Excerpts from a dataset:

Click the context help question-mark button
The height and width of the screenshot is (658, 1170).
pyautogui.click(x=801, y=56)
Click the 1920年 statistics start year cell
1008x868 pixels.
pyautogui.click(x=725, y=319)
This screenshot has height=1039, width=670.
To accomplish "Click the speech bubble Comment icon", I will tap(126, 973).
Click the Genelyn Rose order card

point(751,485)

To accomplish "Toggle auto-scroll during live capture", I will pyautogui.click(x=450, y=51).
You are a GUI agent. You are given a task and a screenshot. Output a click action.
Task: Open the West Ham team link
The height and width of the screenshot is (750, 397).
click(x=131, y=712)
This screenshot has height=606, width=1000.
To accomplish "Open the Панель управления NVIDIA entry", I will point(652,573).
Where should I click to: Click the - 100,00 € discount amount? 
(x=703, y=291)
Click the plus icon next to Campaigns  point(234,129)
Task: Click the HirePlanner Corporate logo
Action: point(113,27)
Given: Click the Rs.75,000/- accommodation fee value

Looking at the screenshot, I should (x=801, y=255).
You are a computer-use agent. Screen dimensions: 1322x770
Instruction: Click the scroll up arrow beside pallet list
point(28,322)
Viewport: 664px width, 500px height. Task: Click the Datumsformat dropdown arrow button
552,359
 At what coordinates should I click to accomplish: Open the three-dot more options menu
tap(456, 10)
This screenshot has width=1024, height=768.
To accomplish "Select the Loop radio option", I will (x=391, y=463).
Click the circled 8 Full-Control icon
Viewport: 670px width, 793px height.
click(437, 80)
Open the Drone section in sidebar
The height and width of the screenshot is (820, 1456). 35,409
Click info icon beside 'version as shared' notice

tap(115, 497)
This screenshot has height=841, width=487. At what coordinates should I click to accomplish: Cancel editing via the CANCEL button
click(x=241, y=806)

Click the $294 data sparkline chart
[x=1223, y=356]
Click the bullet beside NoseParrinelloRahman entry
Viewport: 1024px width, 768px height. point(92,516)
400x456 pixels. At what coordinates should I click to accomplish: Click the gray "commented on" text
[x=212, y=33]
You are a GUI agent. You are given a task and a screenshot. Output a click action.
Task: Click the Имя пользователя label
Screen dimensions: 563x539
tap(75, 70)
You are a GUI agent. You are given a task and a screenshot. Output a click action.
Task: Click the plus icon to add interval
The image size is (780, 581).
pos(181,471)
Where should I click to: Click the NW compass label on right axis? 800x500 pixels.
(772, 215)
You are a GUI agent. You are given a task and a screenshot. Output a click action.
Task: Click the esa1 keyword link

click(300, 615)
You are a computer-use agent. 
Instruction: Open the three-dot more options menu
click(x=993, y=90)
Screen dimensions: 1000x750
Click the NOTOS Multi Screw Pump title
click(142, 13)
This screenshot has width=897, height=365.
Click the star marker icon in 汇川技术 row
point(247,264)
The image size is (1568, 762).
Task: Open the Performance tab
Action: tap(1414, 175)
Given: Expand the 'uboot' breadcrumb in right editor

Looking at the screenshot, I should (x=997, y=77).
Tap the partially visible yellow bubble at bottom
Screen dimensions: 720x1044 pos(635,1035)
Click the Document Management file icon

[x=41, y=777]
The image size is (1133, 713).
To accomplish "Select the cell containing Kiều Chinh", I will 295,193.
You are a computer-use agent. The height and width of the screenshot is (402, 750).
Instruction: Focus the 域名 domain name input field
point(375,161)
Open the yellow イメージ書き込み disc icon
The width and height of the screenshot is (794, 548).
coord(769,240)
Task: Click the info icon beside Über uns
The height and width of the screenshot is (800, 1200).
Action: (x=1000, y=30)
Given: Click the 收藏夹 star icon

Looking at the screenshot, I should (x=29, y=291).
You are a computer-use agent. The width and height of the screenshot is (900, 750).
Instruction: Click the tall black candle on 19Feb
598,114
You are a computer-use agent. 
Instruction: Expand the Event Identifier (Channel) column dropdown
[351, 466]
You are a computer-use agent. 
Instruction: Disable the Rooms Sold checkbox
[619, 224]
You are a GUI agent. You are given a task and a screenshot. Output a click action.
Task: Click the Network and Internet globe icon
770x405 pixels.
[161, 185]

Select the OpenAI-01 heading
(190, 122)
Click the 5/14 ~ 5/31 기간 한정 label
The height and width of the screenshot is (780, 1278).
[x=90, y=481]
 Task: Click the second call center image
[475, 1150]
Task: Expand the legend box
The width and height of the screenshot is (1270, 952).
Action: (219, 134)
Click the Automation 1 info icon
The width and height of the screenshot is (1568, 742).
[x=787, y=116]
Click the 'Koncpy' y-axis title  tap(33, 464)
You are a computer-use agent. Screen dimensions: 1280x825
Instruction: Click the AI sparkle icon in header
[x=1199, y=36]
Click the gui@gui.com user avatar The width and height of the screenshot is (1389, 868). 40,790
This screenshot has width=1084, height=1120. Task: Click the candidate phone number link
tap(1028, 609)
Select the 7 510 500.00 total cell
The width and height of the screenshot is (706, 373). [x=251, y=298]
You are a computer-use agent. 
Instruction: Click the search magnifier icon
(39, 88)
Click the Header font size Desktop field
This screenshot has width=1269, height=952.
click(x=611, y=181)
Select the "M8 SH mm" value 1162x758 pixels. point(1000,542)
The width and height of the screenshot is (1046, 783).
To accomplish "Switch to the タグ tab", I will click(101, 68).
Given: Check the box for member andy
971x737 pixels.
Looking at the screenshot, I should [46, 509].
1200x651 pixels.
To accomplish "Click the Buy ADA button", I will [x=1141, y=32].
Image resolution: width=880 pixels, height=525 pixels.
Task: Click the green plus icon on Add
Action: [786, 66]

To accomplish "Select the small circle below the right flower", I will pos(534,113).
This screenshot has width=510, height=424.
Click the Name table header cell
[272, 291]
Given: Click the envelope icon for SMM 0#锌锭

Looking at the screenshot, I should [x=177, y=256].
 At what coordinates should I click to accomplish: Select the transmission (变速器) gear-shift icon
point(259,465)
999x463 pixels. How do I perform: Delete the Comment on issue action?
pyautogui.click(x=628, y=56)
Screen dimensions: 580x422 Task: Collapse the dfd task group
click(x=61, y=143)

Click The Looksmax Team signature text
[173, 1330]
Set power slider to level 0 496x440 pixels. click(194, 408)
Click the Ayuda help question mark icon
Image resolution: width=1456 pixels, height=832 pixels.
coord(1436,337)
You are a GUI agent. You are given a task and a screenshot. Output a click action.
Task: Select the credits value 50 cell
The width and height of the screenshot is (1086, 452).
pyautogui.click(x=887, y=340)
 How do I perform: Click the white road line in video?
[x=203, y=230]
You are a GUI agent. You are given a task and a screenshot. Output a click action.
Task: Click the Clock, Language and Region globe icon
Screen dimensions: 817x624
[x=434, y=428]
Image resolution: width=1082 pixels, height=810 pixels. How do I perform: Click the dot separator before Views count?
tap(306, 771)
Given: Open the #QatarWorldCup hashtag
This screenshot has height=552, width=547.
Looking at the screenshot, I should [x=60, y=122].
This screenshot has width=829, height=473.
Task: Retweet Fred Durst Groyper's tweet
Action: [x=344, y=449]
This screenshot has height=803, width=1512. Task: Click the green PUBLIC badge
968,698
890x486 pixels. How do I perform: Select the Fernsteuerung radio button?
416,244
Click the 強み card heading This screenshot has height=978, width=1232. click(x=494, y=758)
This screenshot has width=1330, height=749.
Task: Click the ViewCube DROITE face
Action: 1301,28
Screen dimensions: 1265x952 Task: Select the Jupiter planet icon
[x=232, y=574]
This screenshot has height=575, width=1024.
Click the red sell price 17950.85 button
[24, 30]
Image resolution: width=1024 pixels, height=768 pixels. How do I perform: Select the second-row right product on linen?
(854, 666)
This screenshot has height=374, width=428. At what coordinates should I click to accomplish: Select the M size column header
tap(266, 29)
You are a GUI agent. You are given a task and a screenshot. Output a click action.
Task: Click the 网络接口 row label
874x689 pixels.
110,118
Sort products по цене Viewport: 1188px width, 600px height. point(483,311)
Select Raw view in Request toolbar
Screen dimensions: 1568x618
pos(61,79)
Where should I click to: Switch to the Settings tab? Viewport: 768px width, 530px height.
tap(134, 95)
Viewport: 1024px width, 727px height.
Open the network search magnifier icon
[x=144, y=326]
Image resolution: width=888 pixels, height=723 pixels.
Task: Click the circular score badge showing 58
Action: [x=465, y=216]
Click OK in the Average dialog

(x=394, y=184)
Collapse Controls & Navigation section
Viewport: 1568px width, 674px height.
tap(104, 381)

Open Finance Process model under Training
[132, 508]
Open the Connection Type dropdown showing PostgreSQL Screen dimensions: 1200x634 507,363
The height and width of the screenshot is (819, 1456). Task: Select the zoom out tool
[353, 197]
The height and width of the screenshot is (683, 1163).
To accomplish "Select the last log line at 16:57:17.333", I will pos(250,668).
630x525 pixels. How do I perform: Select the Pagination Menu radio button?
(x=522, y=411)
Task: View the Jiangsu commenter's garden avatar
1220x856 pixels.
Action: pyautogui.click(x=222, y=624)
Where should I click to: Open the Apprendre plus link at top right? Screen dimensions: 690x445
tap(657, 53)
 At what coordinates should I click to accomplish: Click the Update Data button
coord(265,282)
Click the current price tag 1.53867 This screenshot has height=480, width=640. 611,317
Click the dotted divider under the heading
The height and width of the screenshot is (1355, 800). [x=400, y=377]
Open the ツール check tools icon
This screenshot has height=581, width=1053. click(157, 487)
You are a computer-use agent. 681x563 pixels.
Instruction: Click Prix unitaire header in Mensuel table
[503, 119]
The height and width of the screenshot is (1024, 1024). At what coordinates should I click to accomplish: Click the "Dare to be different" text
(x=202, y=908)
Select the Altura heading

* _Task objective_
Reproduce exactly the lines that run from the start of the records to the line with "Click the circled 8 Full-Control icon", both included.

* _Problem solution_
Click the context help question-mark button
The height and width of the screenshot is (658, 1170).
pyautogui.click(x=801, y=56)
Click the 1920年 statistics start year cell
1008x868 pixels.
pyautogui.click(x=725, y=319)
This screenshot has height=1039, width=670.
To accomplish "Click the speech bubble Comment icon", I will tap(126, 973).
Click the Genelyn Rose order card

point(751,485)

To accomplish "Toggle auto-scroll during live capture", I will pyautogui.click(x=450, y=51).
You are a GUI agent. You are given a task and a screenshot. Output a click action.
Task: Open the West Ham team link
The height and width of the screenshot is (750, 397).
click(x=131, y=712)
This screenshot has height=606, width=1000.
To accomplish "Open the Панель управления NVIDIA entry", I will point(652,573).
Where should I click to: Click the - 100,00 € discount amount? 
(x=703, y=291)
Click the plus icon next to Campaigns  point(234,129)
Task: Click the HirePlanner Corporate logo
Action: point(113,27)
Given: Click the Rs.75,000/- accommodation fee value

Looking at the screenshot, I should (x=801, y=255).
You are a computer-use agent. Screen dimensions: 1322x770
Instruction: Click the scroll up arrow beside pallet list
point(28,322)
Viewport: 664px width, 500px height. Task: Click the Datumsformat dropdown arrow button
552,359
 At what coordinates should I click to accomplish: Open the three-dot more options menu
tap(456, 10)
This screenshot has width=1024, height=768.
To accomplish "Select the Loop radio option", I will (x=391, y=463).
Click the circled 8 Full-Control icon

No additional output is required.